◆ **Excerpted text**
:::

Location: Grain Quality and Structure Research
Project Number: 3020-43440-002-030-S
Project Type: Non-Assistance Cooperative Agreement
Start Date: Sep 1, 2022
End Date: Aug 31, 2025
Objective:
The objective of this project is to identify alleles regulating sorghum grain quality characteristics (starch, protein, fat, and lysine) with a minimal harvestable yield tradeoff. Molecular markers will be developed to facilitate grain sorghum breeding to meet different market needs based on specific grain quality profiles.
Approach:
The goals of this project will be achieved through three Specific Objectives:
Specific Objective 1: Identify key genes controlling major grain quality traits (starch, protein, fat, lysine). We have assembled a library of plants having mutations in each candidate gene of starch, protein, fat, and lysine physiological networks (based on the maize and rice literature). These are perfect materials to test gene functions and physiological tradeoffs among different grain quality pathway alleles (e.g. to study tradeoffs between protein and starch synthesis). Both reverse and forward genetics approaches to validate key genes controlling sorghum grain quality using a mutant population in the Tx623 genetic background.
Specific Objective 2: Identify superior combinations of yield and quality alleles for different market needs. Due to the potential for genes to have multiple functions in plant development, an allele that maximizes (for example) grain protein content on a per-seed basis could reduce harvestable protein yield on a per hectare basis. The genetic basis for any potential tradeoffs between seed contents and harvestable yields of protein, starch, fat, and lysine must be understood to support commercial hybrid development and local adaptation. We will perform a Genome-Wide Association Study (GWAS) to identify loci impacting the tradeoff between each nutritional biomolecule’s content in seeds and its harvestable yield.

:::

◆ **Exercise data**
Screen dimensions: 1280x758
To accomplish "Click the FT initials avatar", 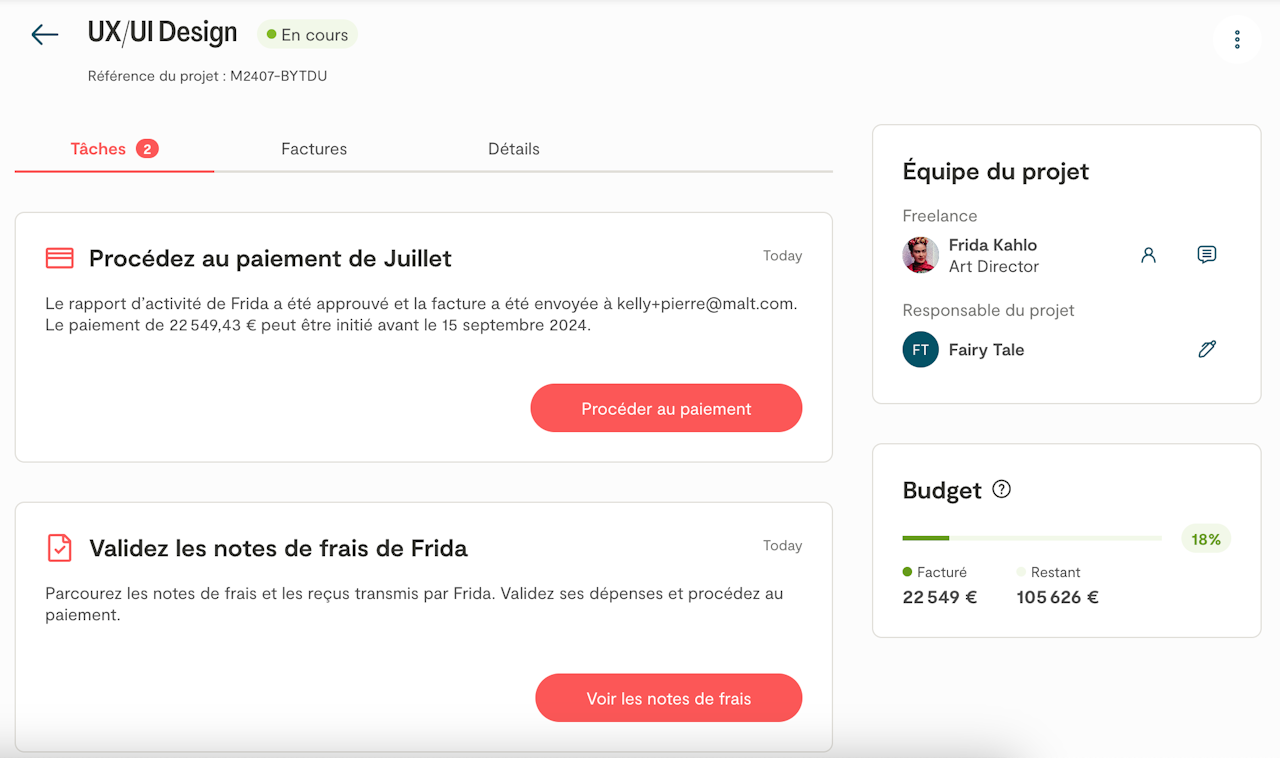I will pos(920,350).
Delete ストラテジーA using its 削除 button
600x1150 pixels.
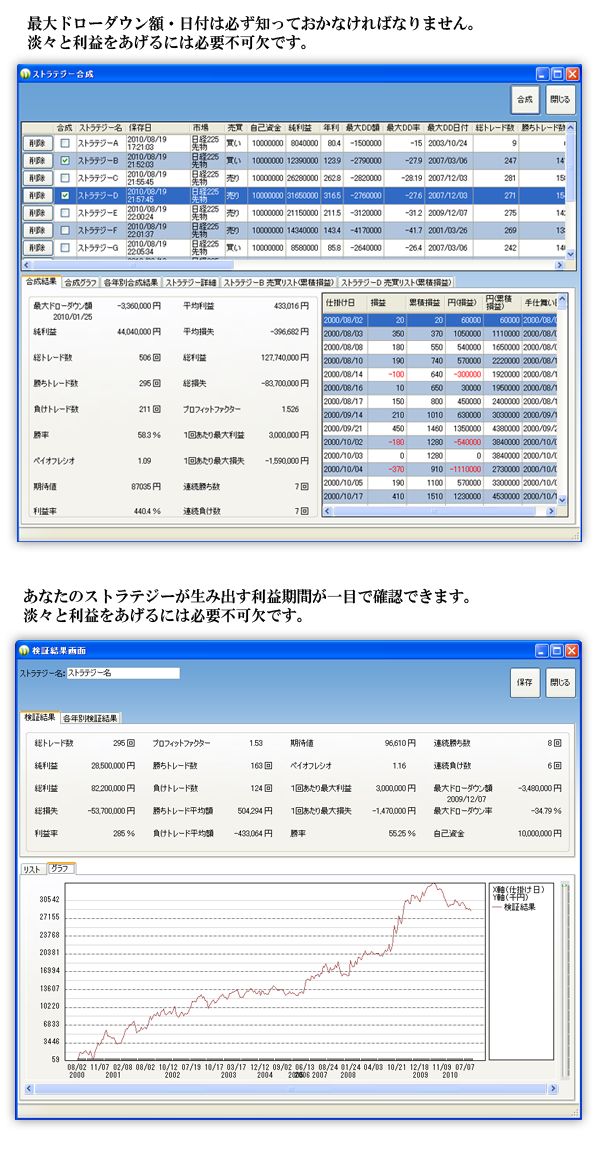click(x=36, y=143)
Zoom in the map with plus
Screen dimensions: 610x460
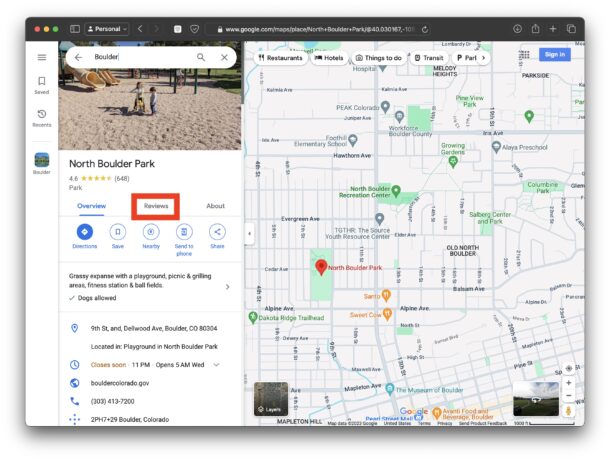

:::

◆ **Assignment**
Transcribe the sorghum grain quality project description starting at the words "Location: Grain Quality" and ending after "grain quality profiles.".

◆ **Exercise output**
Location: Grain Quality and Structure Research
Project Number: 3020-43440-002-030-S
Project Type: Non-Assistance Cooperative Agreement
Start Date: Sep 1, 2022
End Date: Aug 31, 2025
Objective:
The objective of this project is to identify alleles regulating sorghum grain quality characteristics (starch, protein, fat, and lysine) with a minimal harvestable yield tradeoff. Molecular markers will be developed to facilitate grain sorghum breeding to meet different market needs based on specific grain quality profiles.